Every time she glanced my way, I felt it. The pull. Dark, alive.

I wanted to be seen. I wanted to be loved. But I didn’t deserve it. I’d burned that bridge years ago.

Still, the ache didn’t stop. Never did.

Am I a monster? I don’t want to be. But maybe that’s all I ever was.

Or maybe I was just hers. The only thing that ever fit.

I let the thought hollow me out, let it echo in my skull as the night wound down and the group drifted to their cars, too tired to fake it anymore.

Inside, I was already gone. The only thing left was the need.

And when the need got loud enough, nothing could quiet it except ruining myself all over again.

I hit the bar at midnight, when all the nice people had already gone home to their soft beds and prettier lies. I was the wolf at the door, looking for the scrape and bruise of something that tasted like oblivion.

Inside, some indie band wailed in the corner, the guitarist’s face screwed up like he was being electrocuted. I moved through the crowd like a ghost, just another fuckup with scars he didn’t want to explain.

The girl behind the bar looked up at me. I ordered whiskey, neat, and killed it in two swallows. The burn was good. I liked it. I liked the way it made my fingers tingle, the way it sharpened the ache inside me instead of softening it.

I drank another.
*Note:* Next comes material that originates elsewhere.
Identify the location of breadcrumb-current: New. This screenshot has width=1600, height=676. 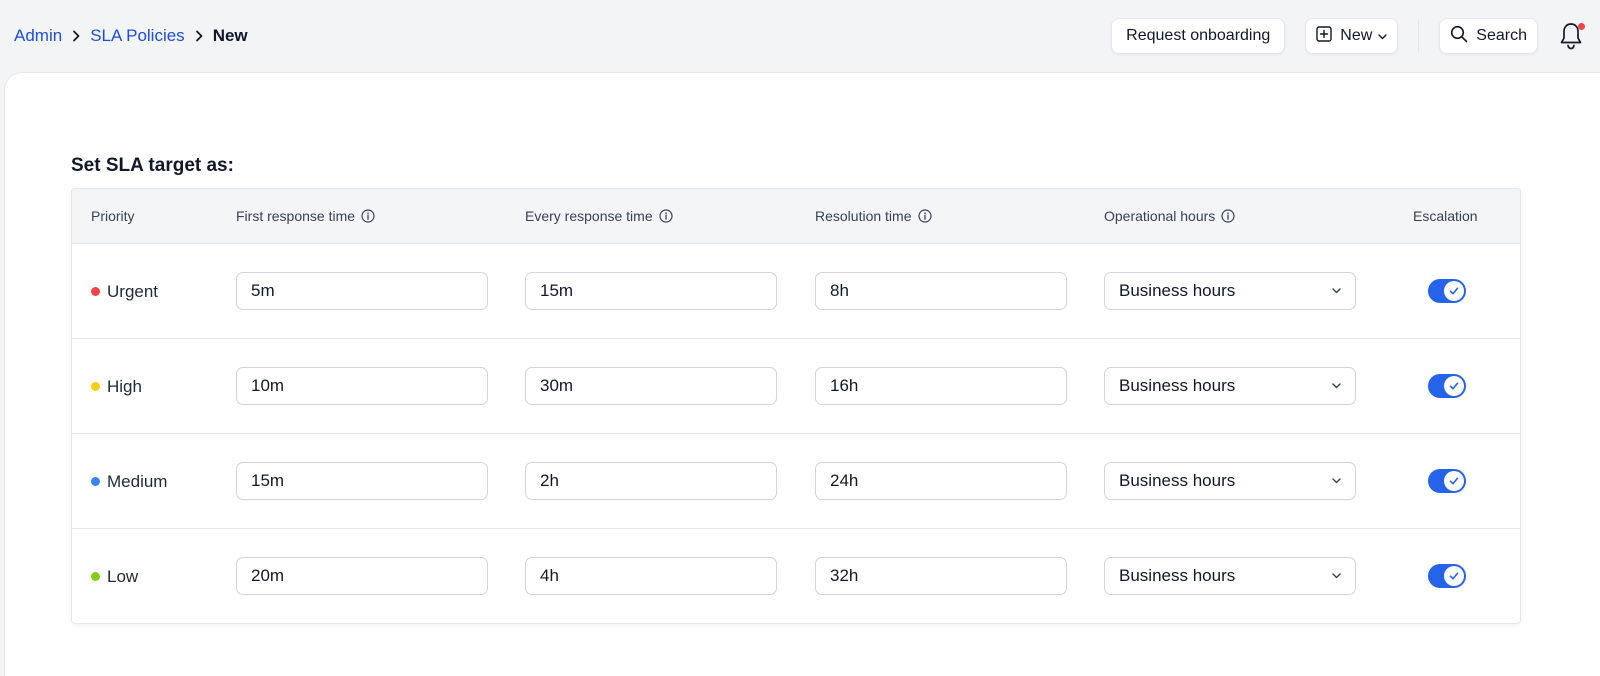
(230, 36).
And another. By the time I left my stool, my head was swimming, vision doubled at the edges. Perfect. I wanted the world blunted, so I could pretend it was safe.

That’s when I saw her. Not Amelia, but someone shaped like the idea of her. Skin-tight dress, long hair, lips painted with that slash of red. She leaned on the bar, staring at me like she could already taste what kind of bastard I was.
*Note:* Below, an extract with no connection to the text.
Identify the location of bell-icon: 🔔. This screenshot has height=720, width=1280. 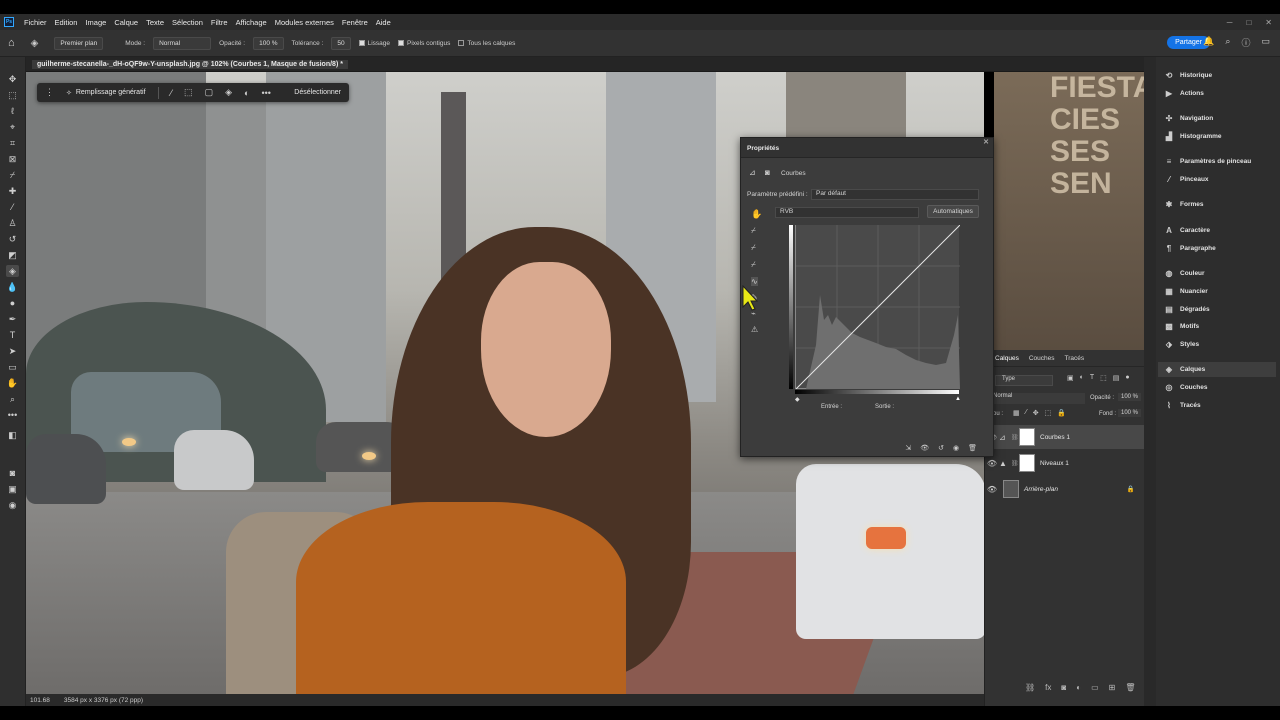
(1208, 42).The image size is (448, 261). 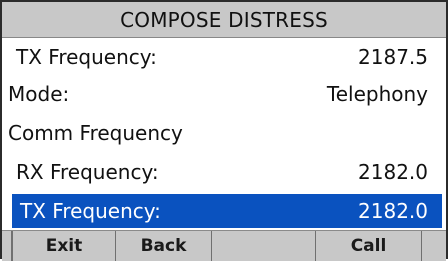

I didn’t bother with charm. Just looked her up and down, let my gaze stay dark.

She smiled, feral. “You looking for trouble?”
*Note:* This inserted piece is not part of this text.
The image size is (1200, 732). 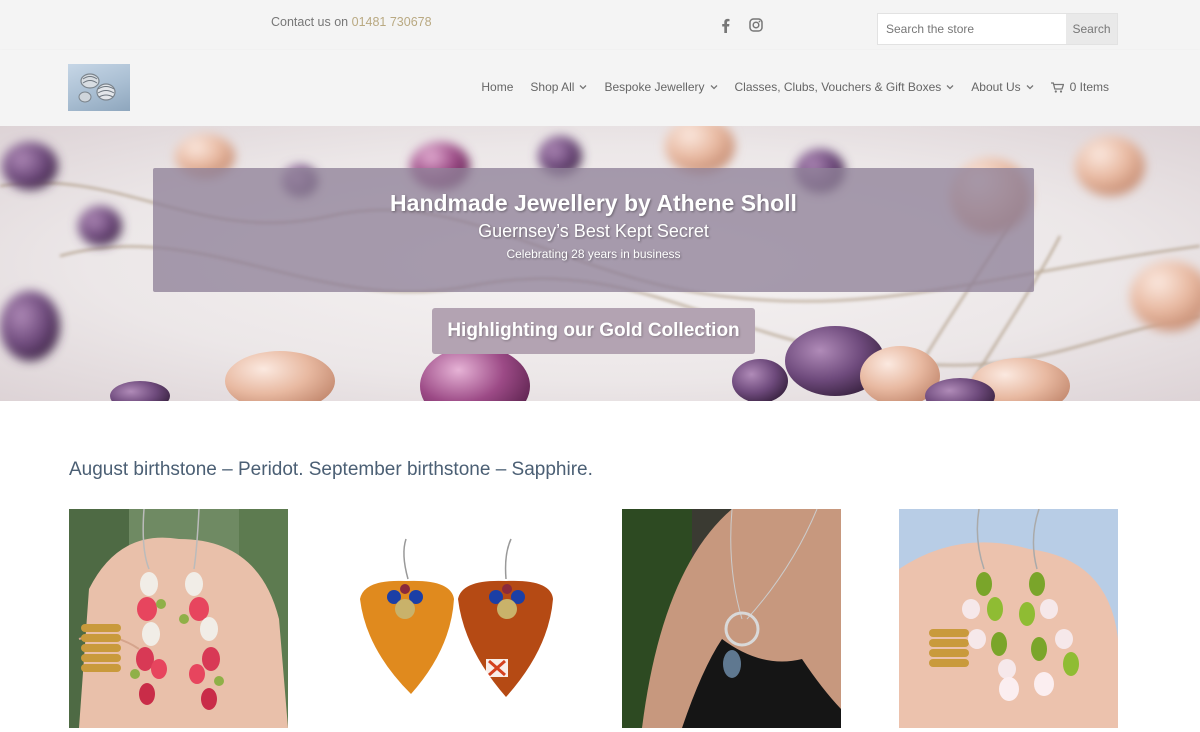 I want to click on instagram-icon, so click(x=756, y=25).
I grinned back, couldn’t help it. “Always.”

She pressed her thigh against mine. “Good.”

It was that easy. It was always that easy. People wanted to disappear, just for a night. She wanted to use me. Fine by me.

I didn’t learn her name. Don’t know if I even gave her mine.

We ended up in the bathroom. Her back pressed to the wall, my hands bruising her hips. She moaned, loud and desperate. I gripped her waist tighter, fingers digging in. The way she writhed under me should have made me feel something. It didn’t. She was just a hole to fill, a body to get lost in.

The girl clawed at my ass, begging. “Harder,” she gasped.

I gave it to her. Used her, slammed in like violence was all I had to give. She took it, loved it, legs wrapped around me like she wanted to be broken.

But underneath it, the memories curdled and boiled. Blake’s face when the knife slit skin. The blood. The copper. Amelia’s voice, begging for something I never learned how to give.

The girl came, loud and shaky, nails raking my neck. I didn’t even slow down.

I kept fucking her, desperate, until I felt it break loose in my spine. Heat and hunger and the sickness that always led back to Amelia.

I buried my face in her shoulder as I came.

I hated her. I needed her. I wanted to drag her from my mind and fuck her for real, watch her fall apart for me, because she was always the one, always the only one that mattered.

The girl sagged against me, panting. “That was…fuck. Wow.”

I didn’t answer. Pulled out, zipped up, washed my hands in scalding water until my skin burned.

I left her. Went back to my table and poured another drink. Let the taste of sex and memory and guilt rot me from the inside out.

But nothing numbed it. Not the girl. Not the booze. Not the violence echoing in my bones.

All I could see was Amelia. Amelia in the cage, Amelia on her knees, Amelia’s voice torn, crying my name.

Fuck. She was in my blood. A poison I couldn’t sweat out.

I sat there for hours, staring into the bottom of my glass. Watched the world go on around me. Music, laughter, bodies smashing together.

But I was alone. I’d never been lonelier. She was gone, and I was still starving. And I’d do it all again, just to feel the scrape of her soul against mine one more time.

No escape. No cure. Just the ache, twisting deeper, meaner, sweeter, every single night.

Amelia, Amelia, Amelia.

And I wanted her so bad it fucking ruined me.